Flying Cowboy Trent Palmer got a 60 day suspension for low flying. Understanding 91.119 is critical to avoiding this outcome; read SAFEblog.
The legal precedent for FAA violations under CFR 91.119 for low flying (buzzing) is long-standing and well-established. A quick search found 81 cases in the NTSB files over a 20-year period (guilty as charged). You will probably never be violated if you are operating at a charted airport (in a normal manner). The Anderson Letter of Interpretation is pretty well established on this point.

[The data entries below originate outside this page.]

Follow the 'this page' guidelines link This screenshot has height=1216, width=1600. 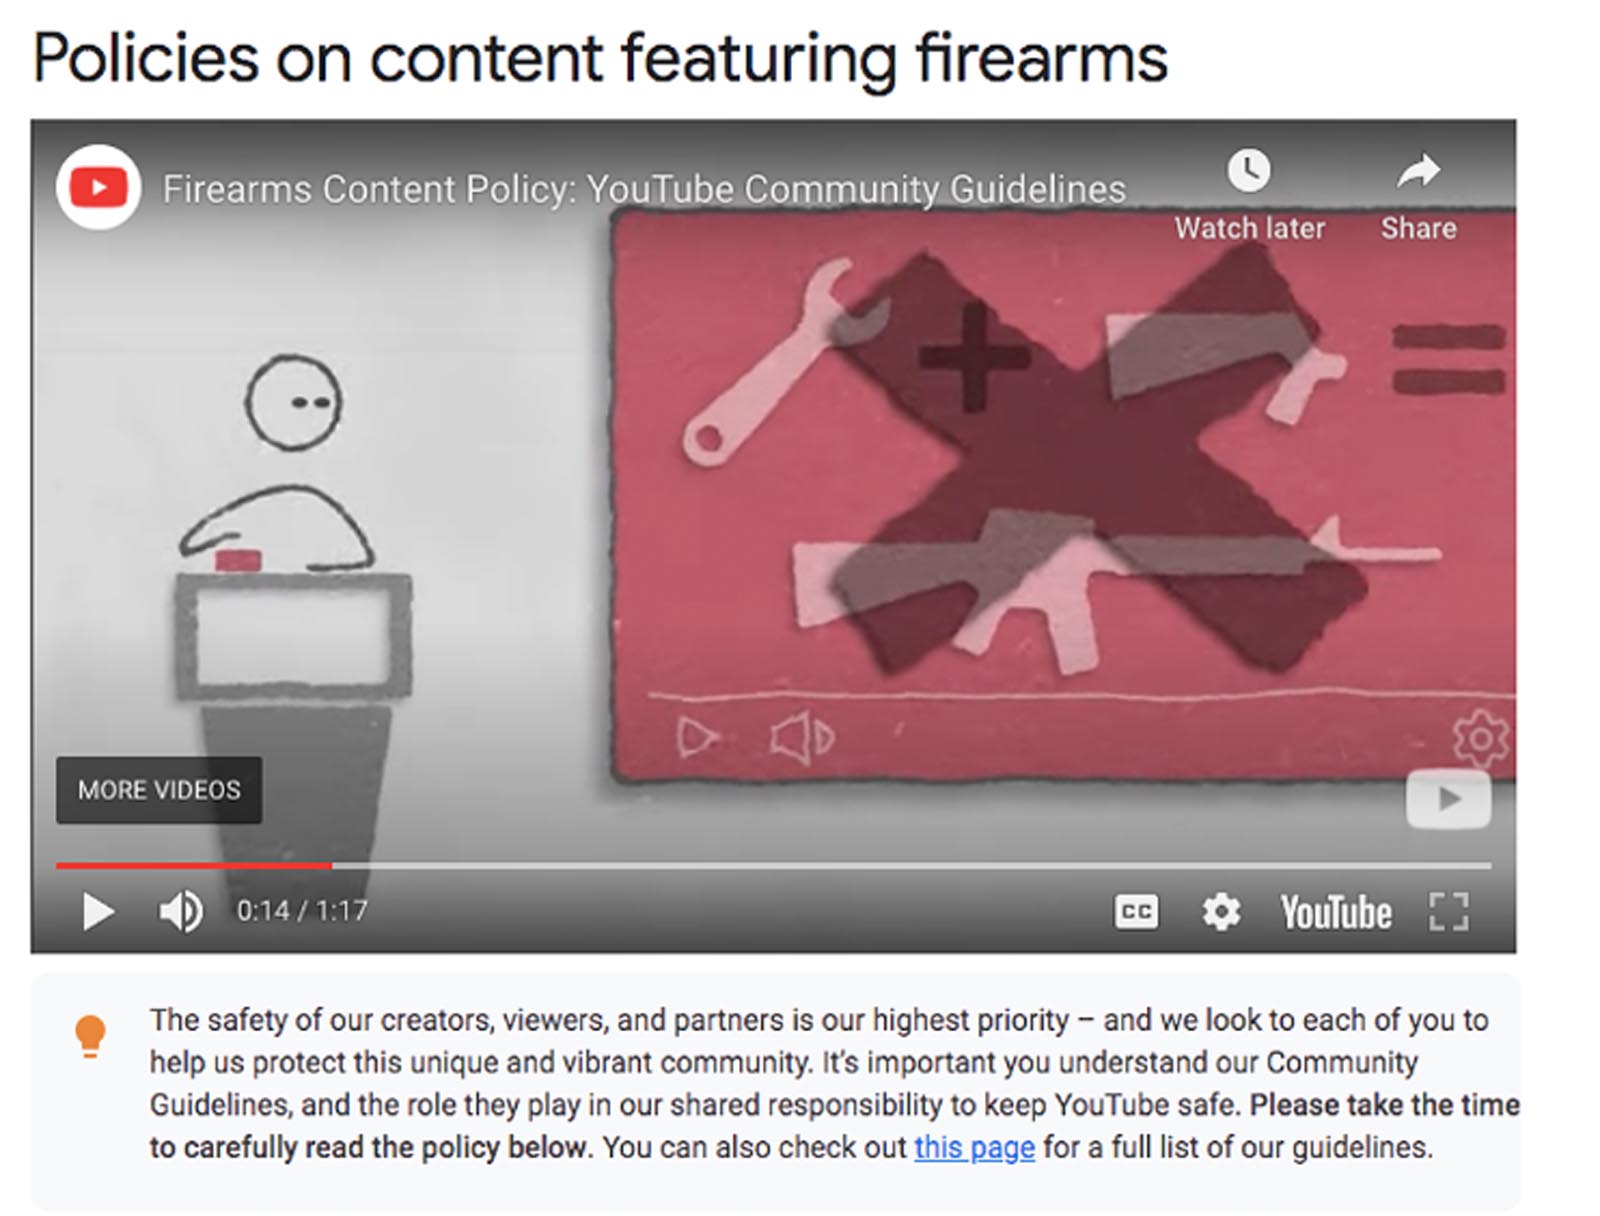click(974, 1147)
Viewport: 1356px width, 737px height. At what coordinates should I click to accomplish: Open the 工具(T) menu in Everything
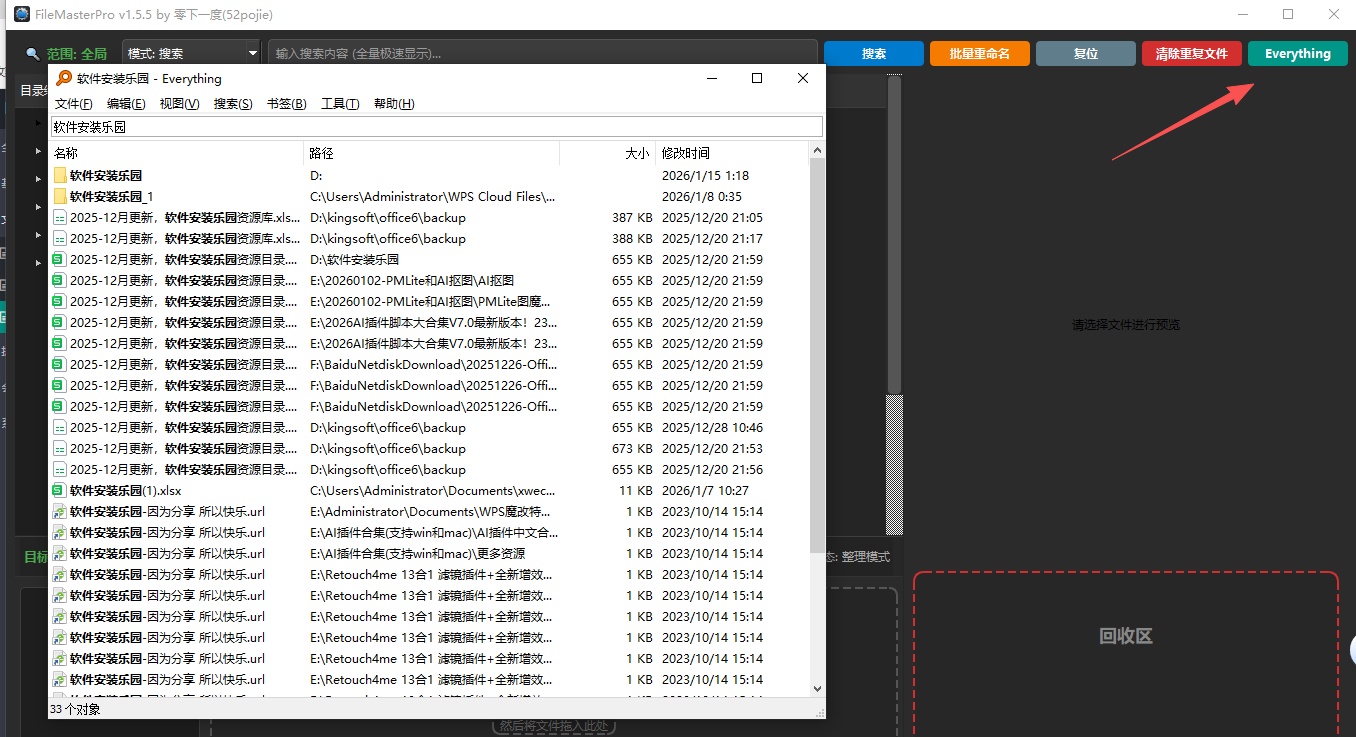339,104
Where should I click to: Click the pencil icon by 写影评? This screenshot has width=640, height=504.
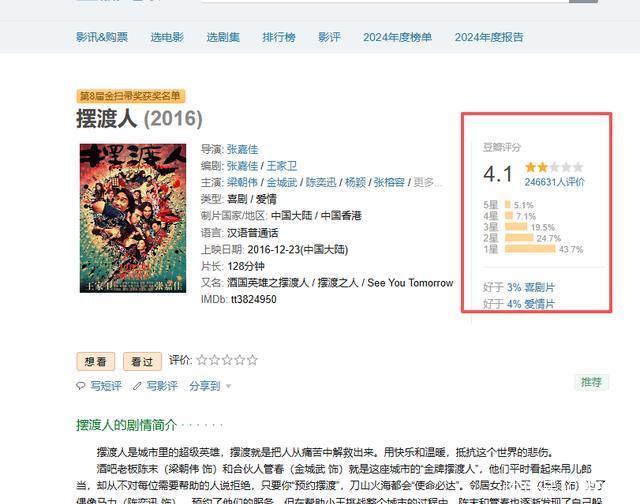point(138,386)
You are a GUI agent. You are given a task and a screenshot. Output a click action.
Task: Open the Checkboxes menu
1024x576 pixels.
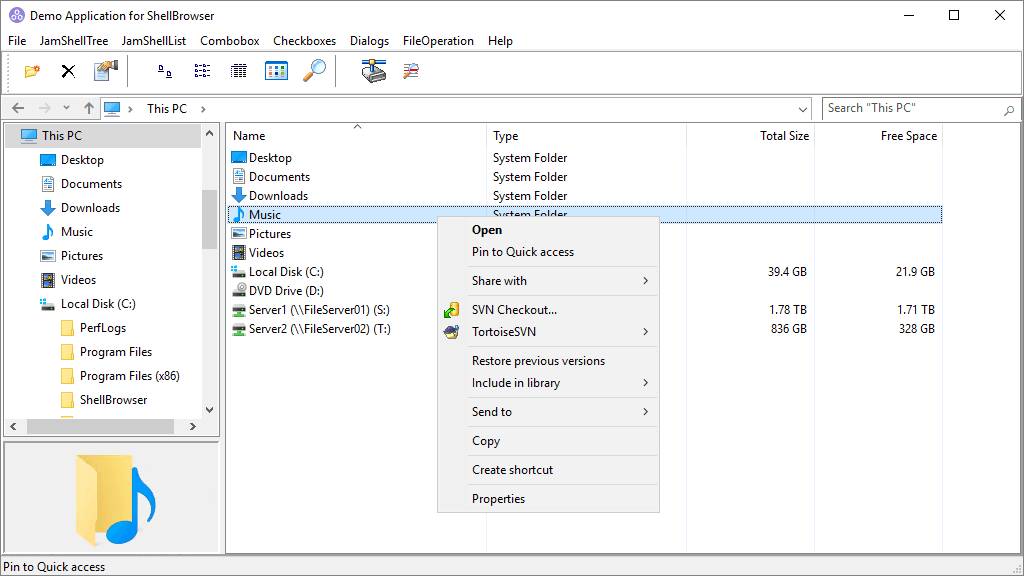304,41
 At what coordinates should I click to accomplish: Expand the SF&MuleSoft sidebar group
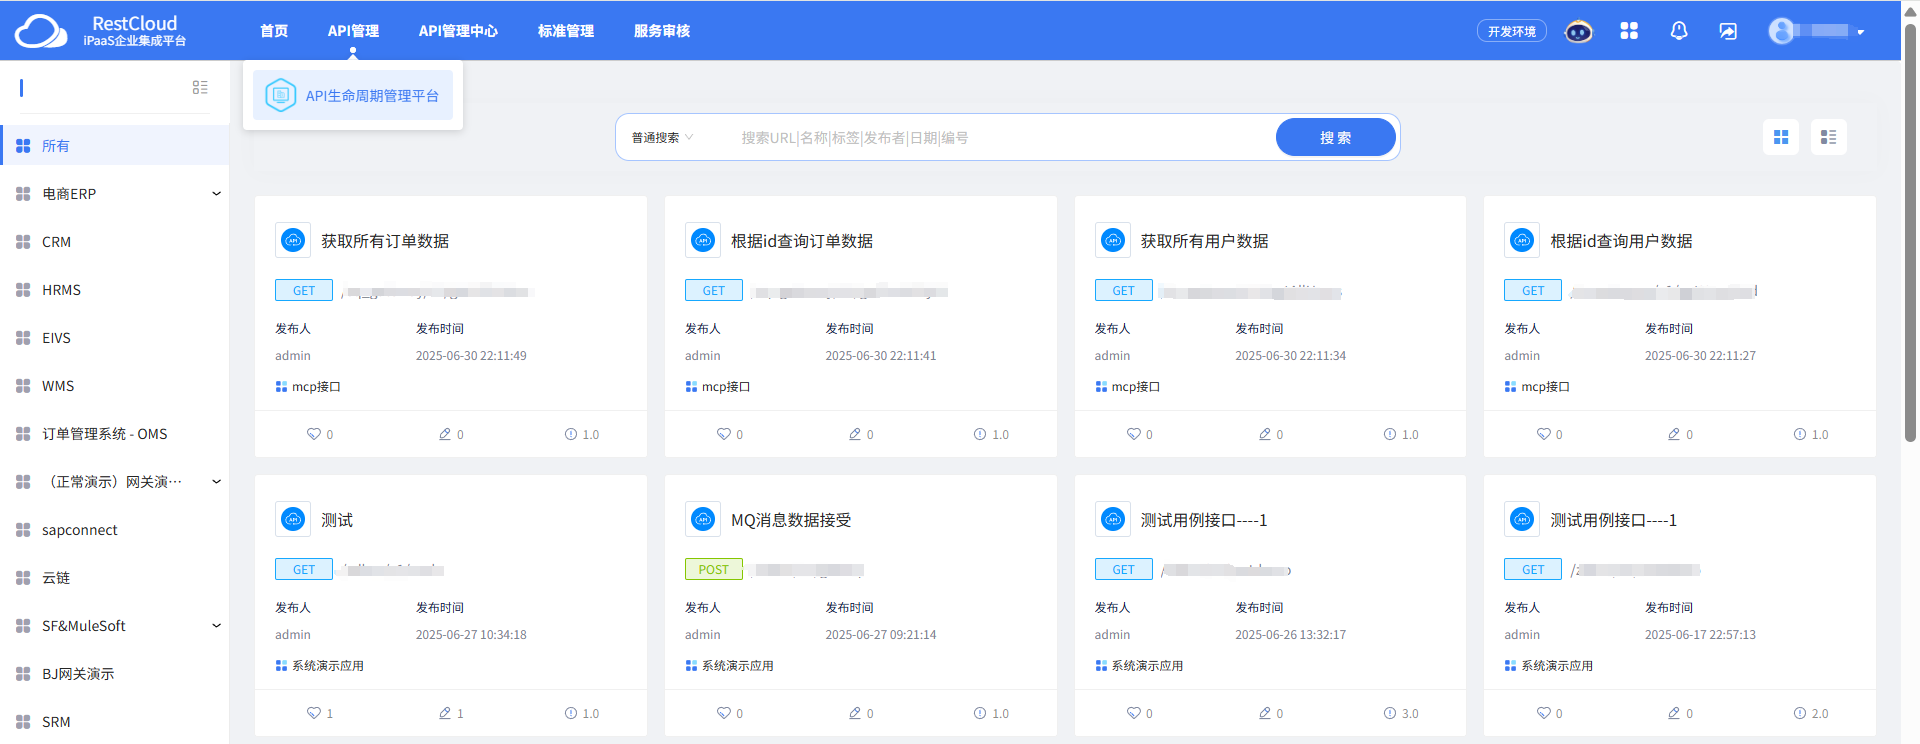216,626
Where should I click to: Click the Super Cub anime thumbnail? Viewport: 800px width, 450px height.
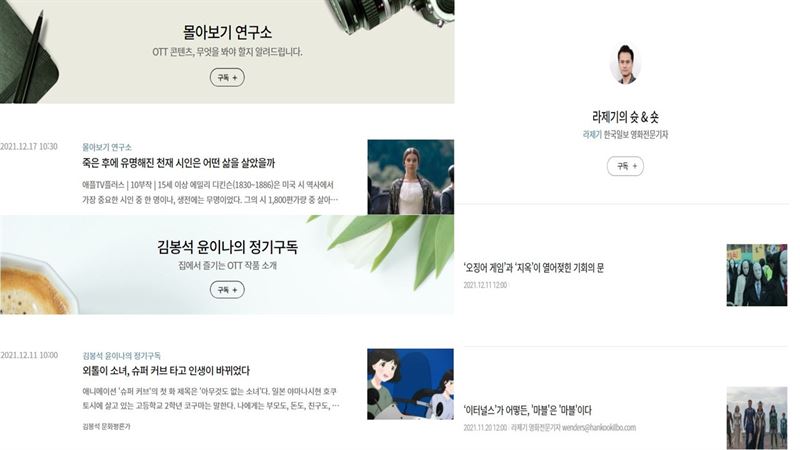point(410,384)
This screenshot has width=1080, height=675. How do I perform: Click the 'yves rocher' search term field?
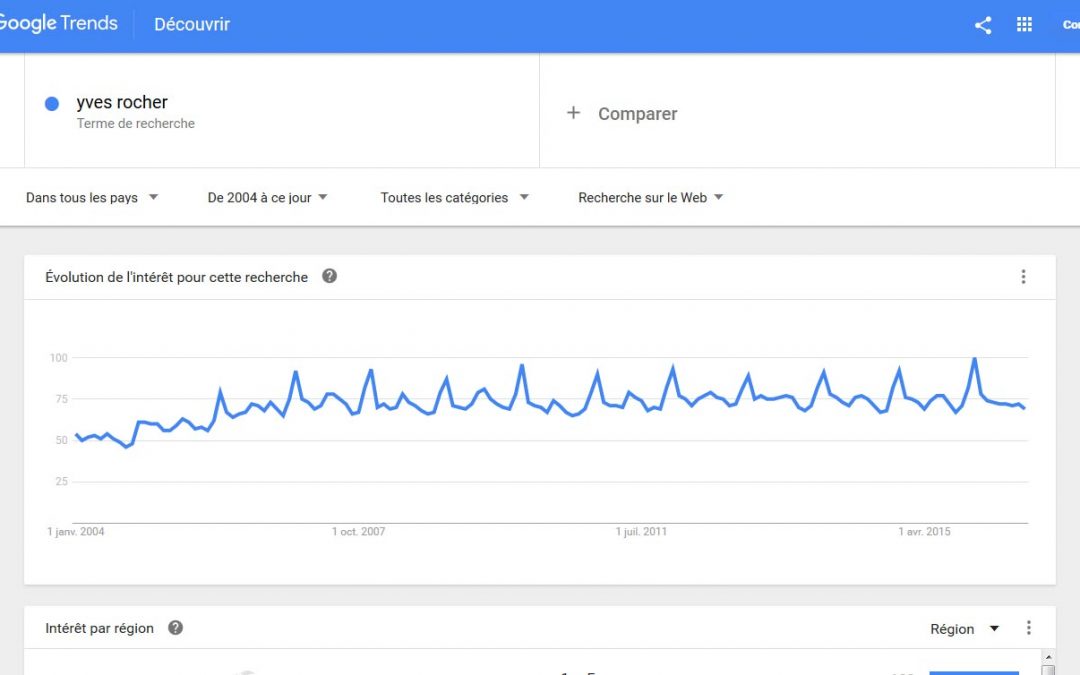[282, 110]
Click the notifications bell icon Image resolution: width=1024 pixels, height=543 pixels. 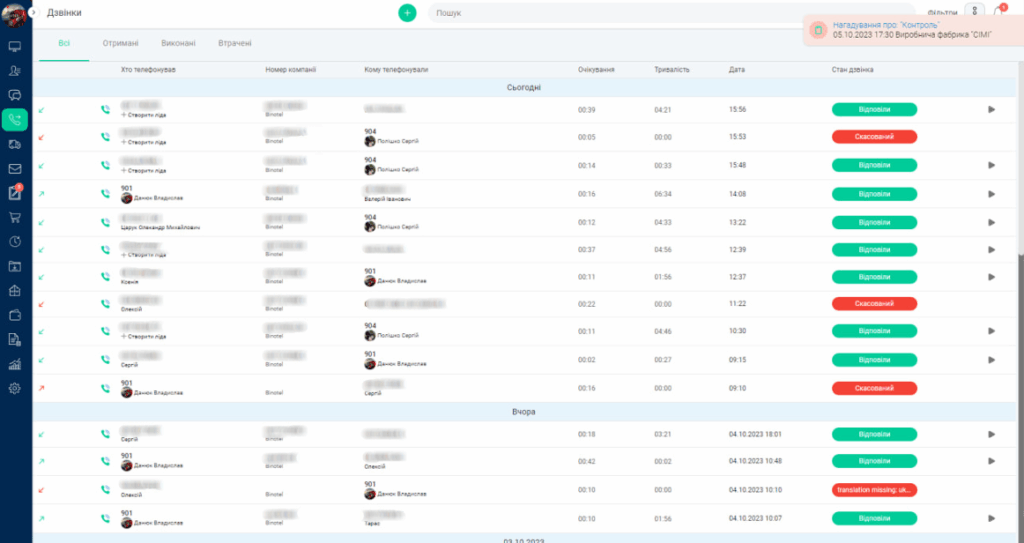999,12
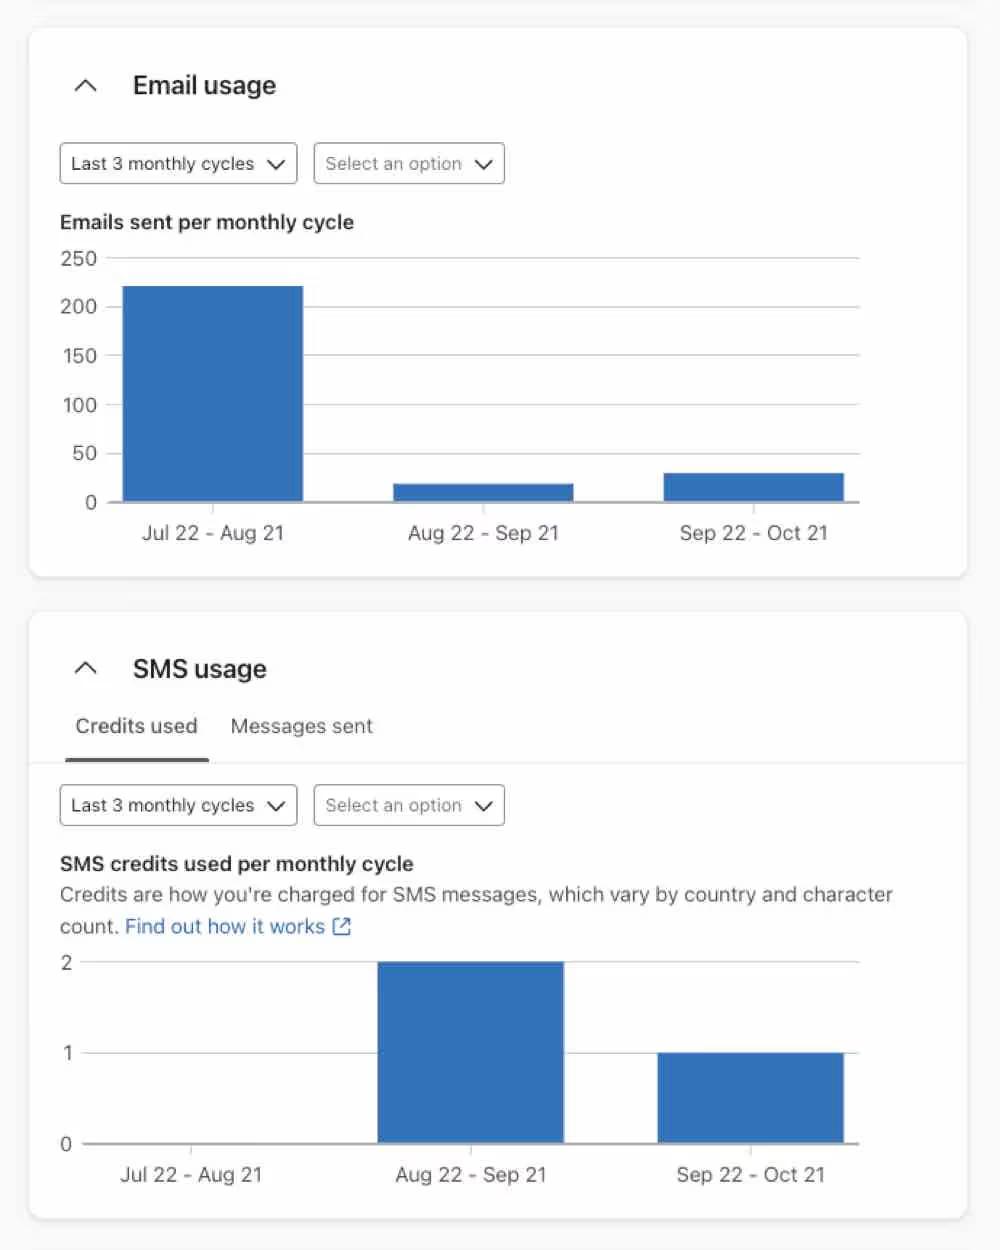Click the Sep 22 - Oct 21 email usage bar
1000x1250 pixels.
click(753, 486)
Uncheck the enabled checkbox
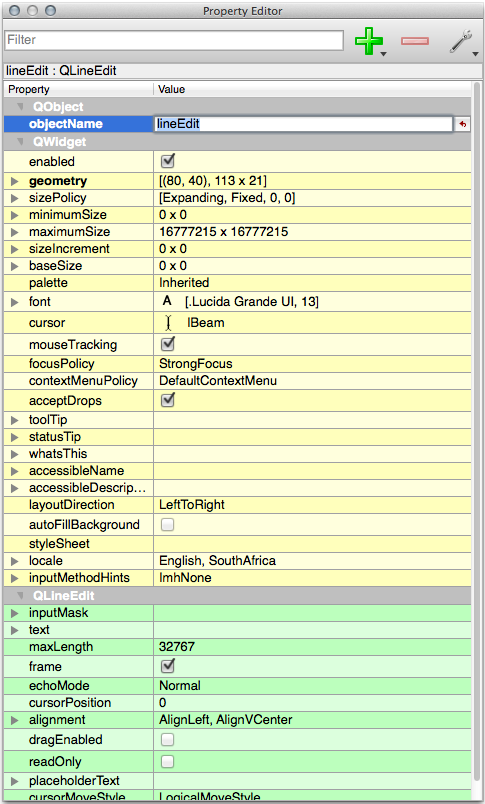 tap(168, 161)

But if you are not near a charted airport in the backcountry, you could easily be sanctioned if what you are doing looks like a “buzz job” (and it will stick). If you have not seen, Flying Cowboy Trent Palmer is appealing a 60-day suspension for low flying with the classic 91.13 (careless and reckless) and 91.119 (low flying) violations.
The mistake many pilots make is assuming that CFR 91.119 is a “get out of jail free card” e.g. just say I was in the “take-off and landing phase of flight” and you will be absolved; wrong! This reg does not work like that. The exact words are: “Except when necessary for landing or takeoff” (emphasis added). Here is the Trent Palmer YouTube:
SAFE member Mike Vivion shared this article he wrote for Water Flying in 2010. Mike has over 30 years flying floats, wheels, and skis in the Alaska bush country for US Fish & Wildlife and Department of Interior. He is very familiar with these cases and also the common misconceptions most pilots hold about the “approach and landing.”
Most pilots understand that they are required to maintain 500 feet separation between their aircraft and persons or property on the surface, and at least 1000 feet above a “congested area”. But, in my experience, many pilots assume that during landing or takeoff this distance requirement no longer applies. But the first line of 91.119 reveals the specific verbiage which can get you in trouble: “Except when necessary for takeoff or landing…”
Pilots of wheel-equipped airplanes rarely cross paths with the FAA on this point, because they are most often landing on established runways that have specified approach and departure paths. If a photographer, for example, stands near the approach end of a runway while my airplane is on approach to land on that runway, am I expected to go land somewhere else? Not unless to continue the approach would constitute a hazard to the photographer or my aircraft. In that case, it may be necessary for me to approach closer than 500 feet to the photographer during the landing approach because of the layout of the airport and its operating surfaces.
If nobody complains, and there’s no FAA Inspector around, more than likely nothing will come of this event… More and more, the recreating public sees airplanes as some sort of insidious threat, and nearly everyone has a cell phone with a camera these days. The likelihood of a violation ensuing [during non-airport operations] is pretty good if someone gets their underwear in a knot about us landing a seaplane near their boat/jetski/dock/etc.
There are more good comments on the Super Cub Forum if you want additional perspective on the challenge of off-airfield operations. One important pro tip for talking with the FAA during an inquiry; don’t! Get a lawyer right away if it is serious. This is when your AOPA pilot protection plan is very handy. Aviation administrative law is entirely different from our familiar civil law (no jury of your peers, fewer rights, etc). Unfortunately, many pilots incriminate themselves immediately when talking with the FAA by admitting everything – and you made their case for them. Even proving you were the pilot of the plane is often a problem in these cases (a blurry video). Also, remember to file a NASA (ASRS) Form if you ever even suspect a violation (it’s free). This is your real “get out of jail free” card.
Hopefully, you will never need this detailed understanding of 91.119 (stay out of the weeds). Fly safe out there (and often)!